=== Work to complete ===
Tally the lines in the data below where the word "GoRequest" appears, and give the tally alone.

=== Data shown ===
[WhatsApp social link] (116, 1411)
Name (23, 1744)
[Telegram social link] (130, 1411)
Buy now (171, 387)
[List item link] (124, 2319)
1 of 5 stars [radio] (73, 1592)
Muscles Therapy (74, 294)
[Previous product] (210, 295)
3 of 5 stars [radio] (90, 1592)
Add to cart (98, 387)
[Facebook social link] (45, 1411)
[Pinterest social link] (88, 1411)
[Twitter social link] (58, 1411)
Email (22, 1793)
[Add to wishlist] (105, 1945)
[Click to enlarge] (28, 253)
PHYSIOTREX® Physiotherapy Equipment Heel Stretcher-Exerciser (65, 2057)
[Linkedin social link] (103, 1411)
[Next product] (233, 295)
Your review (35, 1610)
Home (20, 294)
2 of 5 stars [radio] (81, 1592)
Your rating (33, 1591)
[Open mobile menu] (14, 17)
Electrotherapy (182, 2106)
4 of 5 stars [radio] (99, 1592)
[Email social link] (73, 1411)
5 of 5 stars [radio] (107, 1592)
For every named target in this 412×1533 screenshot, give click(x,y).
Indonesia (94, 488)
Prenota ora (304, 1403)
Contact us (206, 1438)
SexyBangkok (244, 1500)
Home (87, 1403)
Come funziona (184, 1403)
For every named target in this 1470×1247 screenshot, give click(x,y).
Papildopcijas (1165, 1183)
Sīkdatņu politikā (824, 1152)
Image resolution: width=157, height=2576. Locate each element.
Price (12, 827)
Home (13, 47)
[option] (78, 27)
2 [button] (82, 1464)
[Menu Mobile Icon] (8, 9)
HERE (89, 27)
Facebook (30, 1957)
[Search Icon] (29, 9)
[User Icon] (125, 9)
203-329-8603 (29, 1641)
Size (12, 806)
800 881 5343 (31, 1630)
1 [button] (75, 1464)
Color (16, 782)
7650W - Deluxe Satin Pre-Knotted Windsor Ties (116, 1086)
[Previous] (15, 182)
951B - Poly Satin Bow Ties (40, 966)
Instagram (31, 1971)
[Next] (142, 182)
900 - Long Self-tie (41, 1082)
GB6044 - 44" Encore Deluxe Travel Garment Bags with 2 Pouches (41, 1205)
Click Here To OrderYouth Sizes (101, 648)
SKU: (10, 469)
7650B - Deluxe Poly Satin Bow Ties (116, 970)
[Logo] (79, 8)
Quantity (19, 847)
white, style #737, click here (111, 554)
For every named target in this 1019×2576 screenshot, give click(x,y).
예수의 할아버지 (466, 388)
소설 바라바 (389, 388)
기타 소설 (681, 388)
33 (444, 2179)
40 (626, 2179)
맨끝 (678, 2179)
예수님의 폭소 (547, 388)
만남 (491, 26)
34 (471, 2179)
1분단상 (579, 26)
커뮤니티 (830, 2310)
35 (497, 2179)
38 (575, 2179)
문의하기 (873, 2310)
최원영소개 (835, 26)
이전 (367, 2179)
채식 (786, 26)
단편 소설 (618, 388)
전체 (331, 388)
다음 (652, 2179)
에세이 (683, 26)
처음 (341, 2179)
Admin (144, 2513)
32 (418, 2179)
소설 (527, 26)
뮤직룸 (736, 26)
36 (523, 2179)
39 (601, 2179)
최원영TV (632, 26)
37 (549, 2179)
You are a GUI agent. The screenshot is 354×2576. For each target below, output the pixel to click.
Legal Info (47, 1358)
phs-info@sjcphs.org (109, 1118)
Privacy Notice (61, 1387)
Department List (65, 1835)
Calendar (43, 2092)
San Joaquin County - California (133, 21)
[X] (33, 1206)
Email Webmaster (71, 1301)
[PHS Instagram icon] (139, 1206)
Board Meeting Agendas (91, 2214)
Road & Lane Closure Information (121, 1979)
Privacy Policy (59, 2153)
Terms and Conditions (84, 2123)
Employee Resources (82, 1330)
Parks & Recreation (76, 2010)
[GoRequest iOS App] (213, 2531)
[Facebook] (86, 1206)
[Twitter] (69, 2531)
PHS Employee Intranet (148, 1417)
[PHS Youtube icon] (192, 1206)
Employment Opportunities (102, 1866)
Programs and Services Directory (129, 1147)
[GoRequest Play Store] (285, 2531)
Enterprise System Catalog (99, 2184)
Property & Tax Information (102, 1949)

=== Completed task ===
2